"""

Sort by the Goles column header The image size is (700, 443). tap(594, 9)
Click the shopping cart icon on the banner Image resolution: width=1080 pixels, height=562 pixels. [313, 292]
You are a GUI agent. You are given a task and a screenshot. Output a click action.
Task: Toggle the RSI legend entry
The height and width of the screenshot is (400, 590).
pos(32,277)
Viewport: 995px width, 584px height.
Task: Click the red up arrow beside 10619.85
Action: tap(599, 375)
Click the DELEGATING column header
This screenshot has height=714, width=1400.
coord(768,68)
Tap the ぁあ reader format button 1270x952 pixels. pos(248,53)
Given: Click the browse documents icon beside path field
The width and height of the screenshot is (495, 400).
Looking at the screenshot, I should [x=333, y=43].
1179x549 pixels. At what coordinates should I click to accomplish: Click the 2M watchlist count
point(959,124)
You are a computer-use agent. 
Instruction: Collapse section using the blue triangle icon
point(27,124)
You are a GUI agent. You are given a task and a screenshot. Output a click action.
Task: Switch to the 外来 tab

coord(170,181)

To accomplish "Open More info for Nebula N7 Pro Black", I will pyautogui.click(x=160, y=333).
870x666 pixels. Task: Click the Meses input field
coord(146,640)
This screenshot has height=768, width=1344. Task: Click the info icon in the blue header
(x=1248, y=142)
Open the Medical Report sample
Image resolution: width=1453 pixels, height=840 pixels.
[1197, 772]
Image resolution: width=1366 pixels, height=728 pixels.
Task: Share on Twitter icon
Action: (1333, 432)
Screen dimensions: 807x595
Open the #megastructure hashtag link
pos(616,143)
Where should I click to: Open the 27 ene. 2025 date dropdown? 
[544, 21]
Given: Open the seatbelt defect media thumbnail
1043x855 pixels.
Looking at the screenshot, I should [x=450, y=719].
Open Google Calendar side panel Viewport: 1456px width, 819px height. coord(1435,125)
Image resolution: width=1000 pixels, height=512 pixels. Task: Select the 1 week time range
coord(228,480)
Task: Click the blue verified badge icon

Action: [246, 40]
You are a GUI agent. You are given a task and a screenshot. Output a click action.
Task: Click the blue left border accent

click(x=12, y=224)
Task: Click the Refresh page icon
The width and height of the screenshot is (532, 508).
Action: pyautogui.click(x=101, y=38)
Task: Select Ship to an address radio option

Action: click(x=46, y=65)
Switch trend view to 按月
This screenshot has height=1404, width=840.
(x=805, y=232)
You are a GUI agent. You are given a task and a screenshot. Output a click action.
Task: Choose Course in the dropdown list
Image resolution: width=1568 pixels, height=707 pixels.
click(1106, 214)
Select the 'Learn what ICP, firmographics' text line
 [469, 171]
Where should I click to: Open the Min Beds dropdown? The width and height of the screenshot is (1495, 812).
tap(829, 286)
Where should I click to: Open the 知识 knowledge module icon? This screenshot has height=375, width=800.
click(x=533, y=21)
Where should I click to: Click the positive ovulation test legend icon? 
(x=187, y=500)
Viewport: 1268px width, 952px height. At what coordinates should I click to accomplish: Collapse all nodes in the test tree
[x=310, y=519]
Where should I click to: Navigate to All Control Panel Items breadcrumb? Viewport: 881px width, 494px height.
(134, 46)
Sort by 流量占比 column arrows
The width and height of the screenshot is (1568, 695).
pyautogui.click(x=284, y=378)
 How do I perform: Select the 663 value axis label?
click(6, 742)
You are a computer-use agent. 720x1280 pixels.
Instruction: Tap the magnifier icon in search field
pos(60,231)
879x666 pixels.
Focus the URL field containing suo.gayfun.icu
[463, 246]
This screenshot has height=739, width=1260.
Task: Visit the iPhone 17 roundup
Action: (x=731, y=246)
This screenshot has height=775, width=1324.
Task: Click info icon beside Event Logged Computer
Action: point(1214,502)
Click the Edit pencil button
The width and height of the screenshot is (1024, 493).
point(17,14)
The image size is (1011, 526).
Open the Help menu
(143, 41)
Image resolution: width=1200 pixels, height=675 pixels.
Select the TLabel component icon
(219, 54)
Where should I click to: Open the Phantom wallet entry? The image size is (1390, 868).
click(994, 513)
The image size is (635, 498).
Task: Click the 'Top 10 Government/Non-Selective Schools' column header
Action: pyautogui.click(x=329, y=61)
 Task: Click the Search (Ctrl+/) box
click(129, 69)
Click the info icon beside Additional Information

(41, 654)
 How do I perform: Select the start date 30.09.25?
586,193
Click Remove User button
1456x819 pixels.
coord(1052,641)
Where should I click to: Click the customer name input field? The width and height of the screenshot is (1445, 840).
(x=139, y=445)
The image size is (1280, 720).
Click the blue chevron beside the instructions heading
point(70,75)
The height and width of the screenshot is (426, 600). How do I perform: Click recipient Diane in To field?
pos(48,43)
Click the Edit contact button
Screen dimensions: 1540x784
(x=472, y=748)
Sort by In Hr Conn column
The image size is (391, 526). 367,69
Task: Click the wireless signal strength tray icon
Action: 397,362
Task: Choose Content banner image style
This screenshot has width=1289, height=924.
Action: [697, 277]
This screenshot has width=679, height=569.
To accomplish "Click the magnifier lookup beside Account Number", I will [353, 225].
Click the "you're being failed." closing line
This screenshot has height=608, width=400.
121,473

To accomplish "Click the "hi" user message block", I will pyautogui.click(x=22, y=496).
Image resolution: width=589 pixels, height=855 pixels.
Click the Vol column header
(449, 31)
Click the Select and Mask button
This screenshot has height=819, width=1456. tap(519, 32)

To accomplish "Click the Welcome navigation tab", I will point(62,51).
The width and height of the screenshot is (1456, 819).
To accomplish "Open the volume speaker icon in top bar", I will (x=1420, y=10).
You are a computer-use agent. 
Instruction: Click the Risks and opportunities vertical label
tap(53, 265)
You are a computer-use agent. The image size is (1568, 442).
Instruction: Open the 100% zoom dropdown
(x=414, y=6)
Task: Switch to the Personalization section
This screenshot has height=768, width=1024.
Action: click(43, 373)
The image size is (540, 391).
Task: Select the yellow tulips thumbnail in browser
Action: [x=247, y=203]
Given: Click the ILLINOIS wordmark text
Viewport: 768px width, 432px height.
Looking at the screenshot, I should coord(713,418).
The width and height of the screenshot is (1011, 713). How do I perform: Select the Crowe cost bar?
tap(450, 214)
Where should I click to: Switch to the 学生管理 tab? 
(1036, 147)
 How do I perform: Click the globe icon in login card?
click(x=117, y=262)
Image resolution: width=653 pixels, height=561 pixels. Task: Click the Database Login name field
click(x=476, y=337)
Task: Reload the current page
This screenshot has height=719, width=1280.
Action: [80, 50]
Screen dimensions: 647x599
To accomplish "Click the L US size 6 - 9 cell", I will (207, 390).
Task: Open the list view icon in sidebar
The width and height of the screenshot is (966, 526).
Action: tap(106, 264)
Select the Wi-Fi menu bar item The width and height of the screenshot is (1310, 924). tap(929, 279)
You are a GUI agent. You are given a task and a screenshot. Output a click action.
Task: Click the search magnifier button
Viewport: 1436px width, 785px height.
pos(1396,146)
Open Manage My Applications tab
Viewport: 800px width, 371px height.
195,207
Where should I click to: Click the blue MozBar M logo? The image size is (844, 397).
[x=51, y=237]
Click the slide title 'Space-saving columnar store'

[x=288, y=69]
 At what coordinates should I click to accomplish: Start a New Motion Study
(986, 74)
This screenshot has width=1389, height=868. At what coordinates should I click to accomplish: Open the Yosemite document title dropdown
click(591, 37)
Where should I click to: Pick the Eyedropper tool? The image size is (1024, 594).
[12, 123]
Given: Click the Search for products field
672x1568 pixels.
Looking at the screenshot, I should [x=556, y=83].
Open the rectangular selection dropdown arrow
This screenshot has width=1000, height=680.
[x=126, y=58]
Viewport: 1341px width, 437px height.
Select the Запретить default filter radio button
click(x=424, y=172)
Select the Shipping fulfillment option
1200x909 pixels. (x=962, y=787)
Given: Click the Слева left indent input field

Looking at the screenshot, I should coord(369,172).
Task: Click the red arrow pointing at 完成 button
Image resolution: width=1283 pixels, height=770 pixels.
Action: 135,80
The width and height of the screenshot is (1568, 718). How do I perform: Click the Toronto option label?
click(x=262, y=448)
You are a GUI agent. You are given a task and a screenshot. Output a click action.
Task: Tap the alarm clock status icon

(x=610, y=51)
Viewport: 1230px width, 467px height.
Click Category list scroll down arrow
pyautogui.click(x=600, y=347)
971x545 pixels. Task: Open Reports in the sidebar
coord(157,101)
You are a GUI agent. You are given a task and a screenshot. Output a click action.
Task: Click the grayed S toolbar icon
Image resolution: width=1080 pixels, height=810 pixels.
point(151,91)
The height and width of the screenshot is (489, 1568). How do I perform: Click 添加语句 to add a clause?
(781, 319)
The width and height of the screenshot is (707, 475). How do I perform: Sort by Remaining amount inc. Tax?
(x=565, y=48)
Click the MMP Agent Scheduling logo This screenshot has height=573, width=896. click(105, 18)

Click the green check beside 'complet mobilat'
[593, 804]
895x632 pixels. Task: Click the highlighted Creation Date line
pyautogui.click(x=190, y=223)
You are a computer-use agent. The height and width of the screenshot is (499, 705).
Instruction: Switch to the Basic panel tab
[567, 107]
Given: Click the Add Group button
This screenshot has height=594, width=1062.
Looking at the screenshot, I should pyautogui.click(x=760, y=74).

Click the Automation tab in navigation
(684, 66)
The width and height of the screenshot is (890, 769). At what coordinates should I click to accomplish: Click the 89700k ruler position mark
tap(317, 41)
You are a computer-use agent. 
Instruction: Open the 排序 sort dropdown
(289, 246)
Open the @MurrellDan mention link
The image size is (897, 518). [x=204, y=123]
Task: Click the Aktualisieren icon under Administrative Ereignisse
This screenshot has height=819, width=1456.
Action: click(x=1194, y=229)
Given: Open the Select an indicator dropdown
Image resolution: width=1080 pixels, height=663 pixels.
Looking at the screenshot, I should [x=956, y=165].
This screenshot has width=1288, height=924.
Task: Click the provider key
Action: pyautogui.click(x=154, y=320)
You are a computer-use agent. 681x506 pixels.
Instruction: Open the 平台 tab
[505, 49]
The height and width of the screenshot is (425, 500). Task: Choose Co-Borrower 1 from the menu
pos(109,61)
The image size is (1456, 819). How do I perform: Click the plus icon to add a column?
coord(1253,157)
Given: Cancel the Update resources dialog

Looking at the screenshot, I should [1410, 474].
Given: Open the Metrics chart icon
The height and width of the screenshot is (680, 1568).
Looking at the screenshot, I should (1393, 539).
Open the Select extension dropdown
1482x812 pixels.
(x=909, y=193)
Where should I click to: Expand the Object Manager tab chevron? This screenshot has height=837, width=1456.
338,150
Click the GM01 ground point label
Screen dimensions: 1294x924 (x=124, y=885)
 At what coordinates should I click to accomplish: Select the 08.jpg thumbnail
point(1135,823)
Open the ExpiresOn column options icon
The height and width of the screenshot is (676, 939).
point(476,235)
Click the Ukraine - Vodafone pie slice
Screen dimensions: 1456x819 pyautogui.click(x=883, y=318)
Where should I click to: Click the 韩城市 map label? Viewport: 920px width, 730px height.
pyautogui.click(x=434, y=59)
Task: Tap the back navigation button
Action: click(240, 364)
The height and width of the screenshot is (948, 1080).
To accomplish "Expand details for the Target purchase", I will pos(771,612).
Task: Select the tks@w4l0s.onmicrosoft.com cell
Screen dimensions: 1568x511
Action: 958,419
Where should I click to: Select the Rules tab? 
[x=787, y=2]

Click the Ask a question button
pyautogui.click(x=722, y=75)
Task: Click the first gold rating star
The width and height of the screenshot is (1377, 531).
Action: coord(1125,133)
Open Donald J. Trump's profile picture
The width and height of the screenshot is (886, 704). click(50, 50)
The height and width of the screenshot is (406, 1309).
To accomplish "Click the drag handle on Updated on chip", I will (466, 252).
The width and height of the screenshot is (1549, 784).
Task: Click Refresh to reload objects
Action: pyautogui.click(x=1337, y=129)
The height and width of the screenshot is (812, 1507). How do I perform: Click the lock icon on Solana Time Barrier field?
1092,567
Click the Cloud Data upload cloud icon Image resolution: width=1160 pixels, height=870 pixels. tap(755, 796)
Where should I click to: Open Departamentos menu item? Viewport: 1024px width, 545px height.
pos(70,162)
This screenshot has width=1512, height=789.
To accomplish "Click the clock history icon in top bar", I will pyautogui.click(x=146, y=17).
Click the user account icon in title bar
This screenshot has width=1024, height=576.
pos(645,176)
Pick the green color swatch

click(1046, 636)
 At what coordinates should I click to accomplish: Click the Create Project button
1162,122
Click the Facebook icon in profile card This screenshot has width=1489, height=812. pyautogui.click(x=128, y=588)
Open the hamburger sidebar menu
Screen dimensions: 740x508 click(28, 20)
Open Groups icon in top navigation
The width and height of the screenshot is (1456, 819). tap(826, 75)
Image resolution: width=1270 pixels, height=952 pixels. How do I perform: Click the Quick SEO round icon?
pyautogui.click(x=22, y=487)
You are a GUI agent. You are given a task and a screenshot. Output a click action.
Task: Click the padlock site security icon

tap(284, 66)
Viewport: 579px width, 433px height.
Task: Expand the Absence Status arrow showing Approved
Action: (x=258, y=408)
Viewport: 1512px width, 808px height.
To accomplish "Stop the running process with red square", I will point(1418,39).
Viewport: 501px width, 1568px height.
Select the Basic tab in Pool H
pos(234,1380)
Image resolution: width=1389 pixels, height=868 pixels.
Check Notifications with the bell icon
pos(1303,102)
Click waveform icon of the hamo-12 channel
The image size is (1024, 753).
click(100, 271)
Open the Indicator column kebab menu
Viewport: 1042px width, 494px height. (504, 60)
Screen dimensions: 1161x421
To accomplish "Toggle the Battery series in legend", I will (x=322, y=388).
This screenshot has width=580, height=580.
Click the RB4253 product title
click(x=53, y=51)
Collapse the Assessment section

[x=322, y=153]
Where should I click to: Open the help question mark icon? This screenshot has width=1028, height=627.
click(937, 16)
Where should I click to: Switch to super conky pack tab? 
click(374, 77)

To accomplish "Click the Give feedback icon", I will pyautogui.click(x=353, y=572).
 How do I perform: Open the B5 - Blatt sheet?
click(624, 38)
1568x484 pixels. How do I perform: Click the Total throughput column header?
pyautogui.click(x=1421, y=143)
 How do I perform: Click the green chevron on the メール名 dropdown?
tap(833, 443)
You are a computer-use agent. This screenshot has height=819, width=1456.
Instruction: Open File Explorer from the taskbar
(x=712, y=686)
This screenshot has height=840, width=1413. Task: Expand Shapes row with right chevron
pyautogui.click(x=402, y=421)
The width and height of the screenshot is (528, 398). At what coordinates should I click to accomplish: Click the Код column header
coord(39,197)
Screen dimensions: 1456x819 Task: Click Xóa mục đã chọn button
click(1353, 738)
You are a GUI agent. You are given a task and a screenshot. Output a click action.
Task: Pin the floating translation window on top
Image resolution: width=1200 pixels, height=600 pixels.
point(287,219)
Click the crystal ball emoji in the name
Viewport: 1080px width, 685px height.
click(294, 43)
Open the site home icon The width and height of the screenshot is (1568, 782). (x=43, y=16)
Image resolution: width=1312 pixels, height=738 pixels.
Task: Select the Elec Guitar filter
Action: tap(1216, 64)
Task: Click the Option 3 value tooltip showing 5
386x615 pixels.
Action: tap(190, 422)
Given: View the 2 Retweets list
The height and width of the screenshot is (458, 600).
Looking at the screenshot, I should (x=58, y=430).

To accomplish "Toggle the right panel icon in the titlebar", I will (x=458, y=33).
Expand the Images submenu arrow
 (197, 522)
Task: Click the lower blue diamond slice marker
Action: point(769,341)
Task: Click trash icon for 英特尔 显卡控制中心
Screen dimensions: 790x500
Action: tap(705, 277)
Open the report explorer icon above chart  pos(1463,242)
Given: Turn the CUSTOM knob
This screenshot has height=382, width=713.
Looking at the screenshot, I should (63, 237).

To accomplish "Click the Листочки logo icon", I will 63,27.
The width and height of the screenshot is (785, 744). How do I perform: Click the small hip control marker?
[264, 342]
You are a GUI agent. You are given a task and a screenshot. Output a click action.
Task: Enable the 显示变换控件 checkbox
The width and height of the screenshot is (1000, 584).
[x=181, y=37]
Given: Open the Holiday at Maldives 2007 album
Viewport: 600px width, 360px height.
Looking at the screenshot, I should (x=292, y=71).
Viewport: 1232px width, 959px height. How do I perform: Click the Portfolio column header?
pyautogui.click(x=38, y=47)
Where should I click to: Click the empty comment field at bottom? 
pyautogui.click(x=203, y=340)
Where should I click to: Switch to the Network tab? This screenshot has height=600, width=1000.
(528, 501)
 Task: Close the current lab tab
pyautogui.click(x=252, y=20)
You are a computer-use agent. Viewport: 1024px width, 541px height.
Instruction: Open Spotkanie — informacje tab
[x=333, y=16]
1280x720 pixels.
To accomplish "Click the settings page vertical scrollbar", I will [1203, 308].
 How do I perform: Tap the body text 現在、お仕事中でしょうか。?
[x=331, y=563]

"""

- _Instruction_:
Put the lines of the material from the line with "Click the GM01 ground point label" to the line with "Action: pyautogui.click(x=1337, y=129)" into a JSON list of strings, one string per line, and leave out blank lines.

- _Result for this task_:
[
  "Click the GM01 ground point label",
  "Screen dimensions: 1294x924 (x=124, y=885)",
  " At what coordinates should I click to accomplish: Select the 08.jpg thumbnail",
  "point(1135,823)",
  "Open the ExpiresOn column options icon",
  "The height and width of the screenshot is (676, 939).",
  "point(476,235)",
  "Click the Ukraine - Vodafone pie slice",
  "Screen dimensions: 1456x819 pyautogui.click(x=883, y=318)",
  "Where should I click to: Click the 韩城市 map label? Viewport: 920px width, 730px height.",
  "pyautogui.click(x=434, y=59)",
  "Task: Tap the back navigation button",
  "Action: click(240, 364)",
  "The height and width of the screenshot is (948, 1080).",
  "To accomplish \"Expand details for the Target purchase\", I will pos(771,612).",
  "Task: Select the tks@w4l0s.onmicrosoft.com cell",
  "Screen dimensions: 1568x511",
  "Action: 958,419",
  "Where should I click to: Select the Rules tab? ",
  "[x=787, y=2]",
  "Click the Ask a question button",
  "pyautogui.click(x=722, y=75)",
  "Task: Click the first gold rating star",
  "The width and height of the screenshot is (1377, 531).",
  "Action: coord(1125,133)",
  "Open Donald J. Trump's profile picture",
  "The width and height of the screenshot is (886, 704). click(50, 50)",
  "The height and width of the screenshot is (406, 1309).",
  "To accomplish \"Click the drag handle on Updated on chip\", I will (466, 252).",
  "The width and height of the screenshot is (1549, 784).",
  "Task: Click Refresh to reload objects",
  "Action: pyautogui.click(x=1337, y=129)"
]